Again, I’ll refer to the
DocumentState class and its relationship with the
DocumentView composable. We expose two different
DocumentView composable functions: one that takes a
Uri that points to the document, and one that takes the full-blown
The former is for a simple use case: The user doesn’t care about configuring the details of the composable; they just want to display a document and call it a day. This is useful for scenarios like quickly prototyping or programming by wishful thinking, and even cases where the defaults are good enough for what you’re building. The latter option gives users with more specific needs all the power they need to customize the displayed document accordingly.
The trick here is to calibrate the defaults according to the needs of who’ll be consuming your library. First, never assume you’ve covered every single use case. And then, provide extension points in your API without compromising on its overall philosophy. This isn’t an easy task, but it’s a rewarding one!
Chris Banes already explained this one much better than I possibly could, but since this blog post is about Jetpack Compose, it’s something I must mention.
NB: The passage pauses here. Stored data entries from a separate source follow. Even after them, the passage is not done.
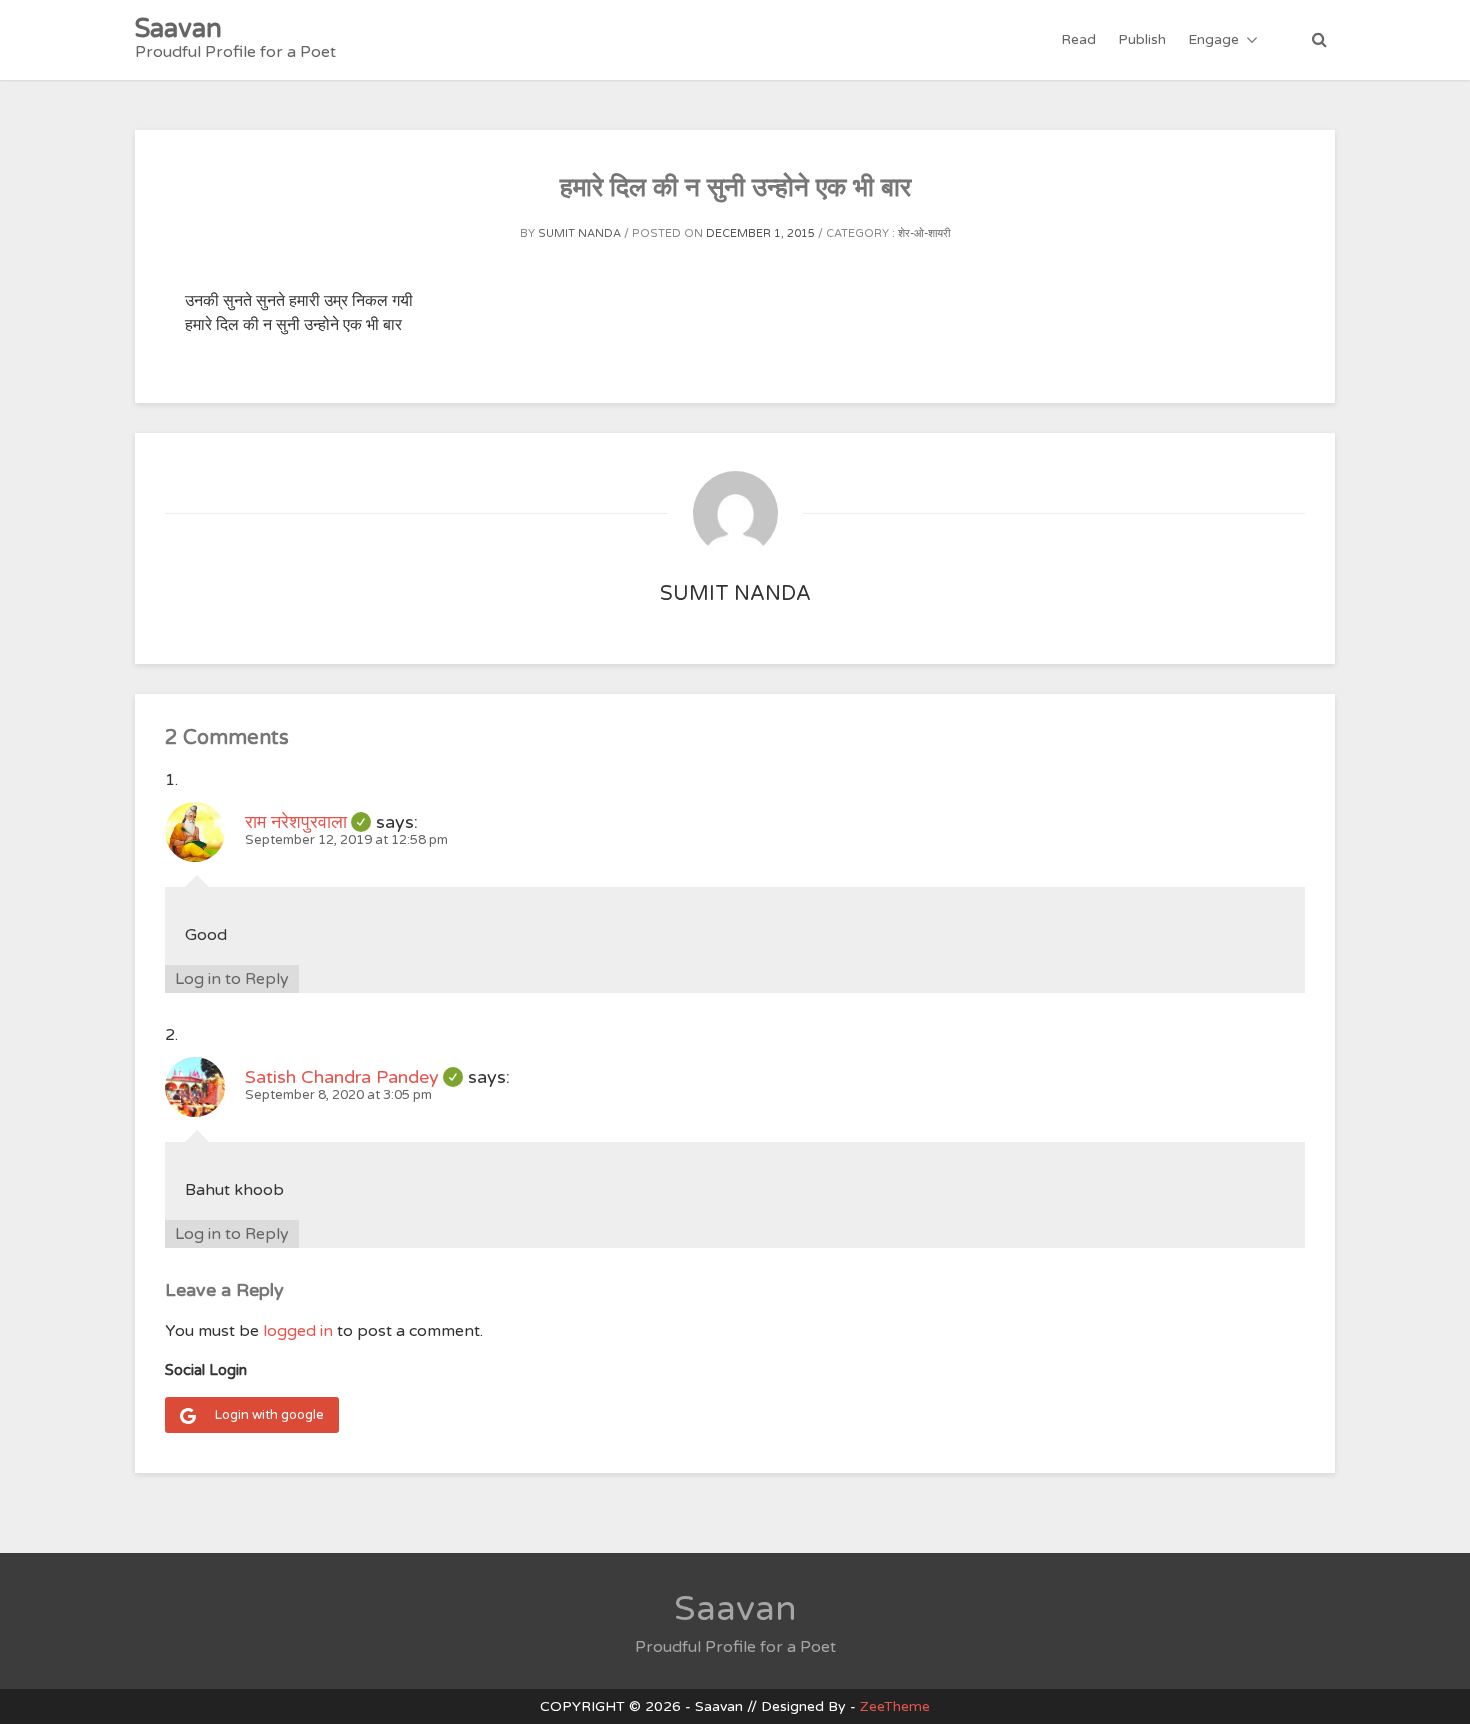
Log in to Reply (232, 979)
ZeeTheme (895, 1706)
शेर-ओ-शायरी (924, 233)
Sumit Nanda (579, 233)
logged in (298, 1331)
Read (1078, 39)
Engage (1213, 39)
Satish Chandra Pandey (354, 1077)
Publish (1142, 39)
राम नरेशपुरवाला (308, 822)
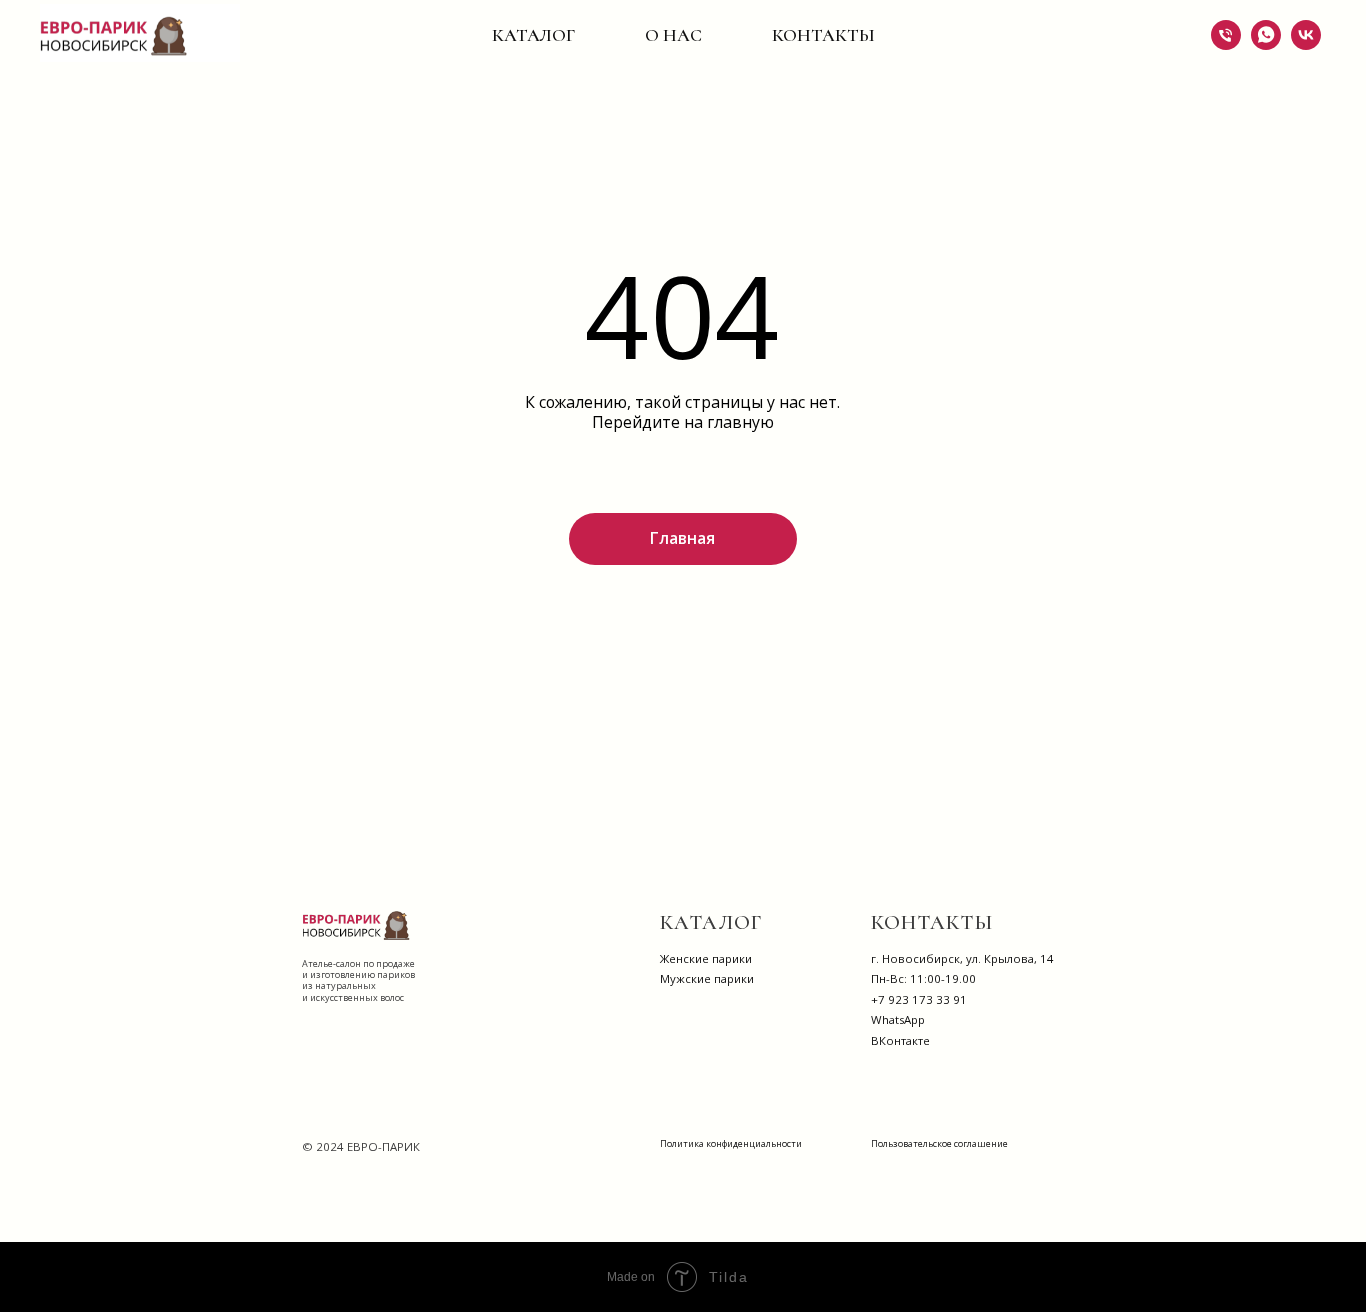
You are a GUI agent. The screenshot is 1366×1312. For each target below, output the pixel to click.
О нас (673, 35)
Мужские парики (707, 978)
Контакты (823, 35)
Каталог (533, 35)
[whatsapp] (1266, 35)
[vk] (1306, 35)
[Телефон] (1226, 35)
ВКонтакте (900, 1040)
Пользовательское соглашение (939, 1143)
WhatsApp (898, 1019)
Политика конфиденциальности (731, 1143)
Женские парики (706, 958)
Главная (682, 538)
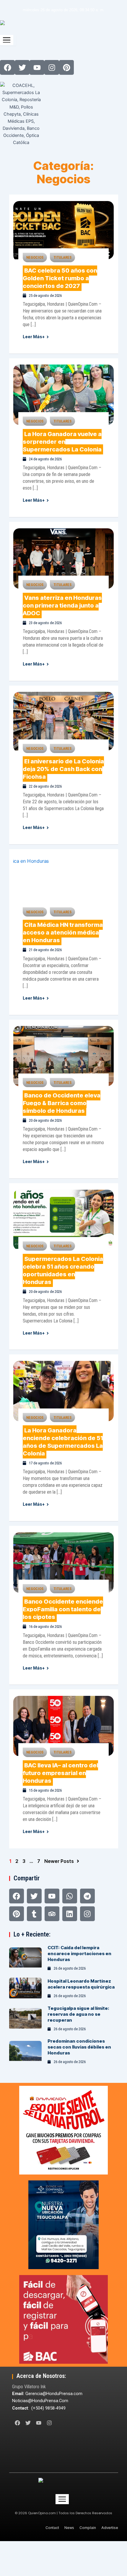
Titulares (62, 257)
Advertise (109, 2527)
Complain (87, 2527)
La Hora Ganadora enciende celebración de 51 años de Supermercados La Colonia (63, 1442)
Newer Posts (59, 1861)
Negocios (34, 257)
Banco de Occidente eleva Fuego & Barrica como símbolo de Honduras (61, 1103)
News (69, 2527)
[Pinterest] (16, 1913)
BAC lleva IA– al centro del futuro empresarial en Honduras (60, 1773)
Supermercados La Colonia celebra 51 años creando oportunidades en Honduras (63, 1270)
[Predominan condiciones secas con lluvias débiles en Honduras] (25, 2052)
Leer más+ (34, 336)
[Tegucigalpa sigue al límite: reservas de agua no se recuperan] (25, 2019)
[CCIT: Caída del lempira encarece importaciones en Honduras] (25, 1958)
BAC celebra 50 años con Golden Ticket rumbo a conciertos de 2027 (60, 278)
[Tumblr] (34, 1913)
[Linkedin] (69, 1913)
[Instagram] (87, 1913)
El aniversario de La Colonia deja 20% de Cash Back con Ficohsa (63, 769)
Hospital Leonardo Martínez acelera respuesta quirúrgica (81, 1984)
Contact (52, 2527)
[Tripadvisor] (52, 1913)
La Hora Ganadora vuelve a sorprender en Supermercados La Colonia (62, 441)
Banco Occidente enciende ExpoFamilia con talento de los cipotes (63, 1609)
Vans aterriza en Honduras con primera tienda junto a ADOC (62, 605)
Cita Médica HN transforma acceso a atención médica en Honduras (63, 932)
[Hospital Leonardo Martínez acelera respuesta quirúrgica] (25, 1988)
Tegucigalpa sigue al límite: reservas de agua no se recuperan (78, 2014)
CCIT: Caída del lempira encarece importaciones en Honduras (79, 1953)
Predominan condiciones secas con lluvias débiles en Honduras (79, 2047)
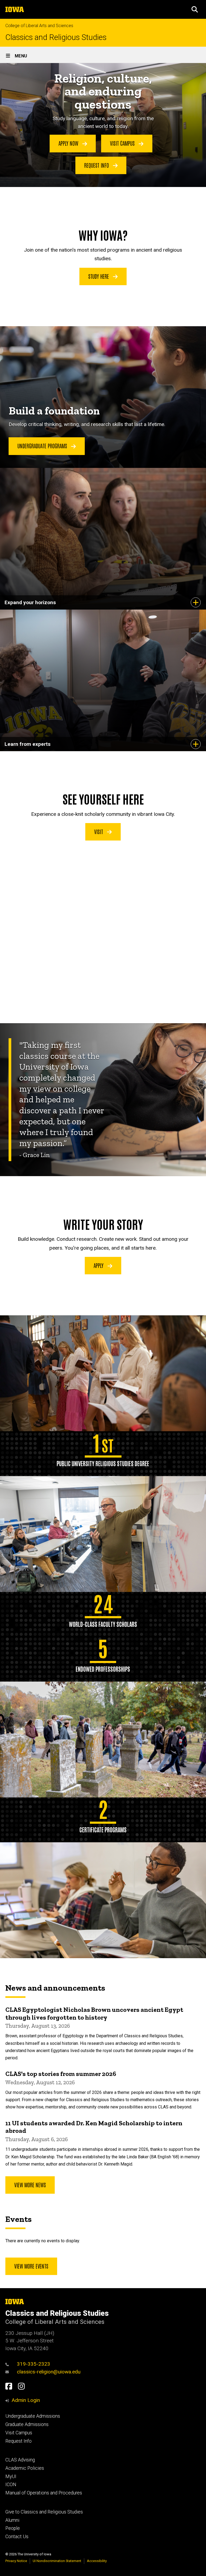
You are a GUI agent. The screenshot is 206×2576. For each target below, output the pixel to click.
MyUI (10, 2476)
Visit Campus (123, 143)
Exposing the modifier on every composable isn’t something that’s restricted to library developers, though. Everyone should do it, as it makes it easier to extend and consume composable functions.
While Jetpack Compose has been used in production for a while now, not all of its APIs are final. Things are much more stable now than they were during the earlier dev builds (where every update would break your app because half the composable names changed), but some APIs are still experimental and subject to change. Google makes it very explicit by marking such APIs with an annotation that forces consumers of the code to opt in, which in turn makes the user aware that such APIs should maybe be contained (and can potentially break in the future).
We went with a similar approach. We’ll improve our Jetpack Compose APIs over time, but since our APIs are still new and evolving, we decided to mark them with
@ExperimentalPSPDFKitApi. Again, this ties in with my first point: When you follow existing patterns already known by your user, it makes understanding your APIs much easier.
We’re currently researching new ways to make our Jetpack Compose support even better! This means exploring what to expose (and more importantly: how to expose it) to make the experience of displaying documents using Jetpack Compose so seamless that, if it weren’t for the package names, you wouldn’t even realize they’re not part of the Android SDK!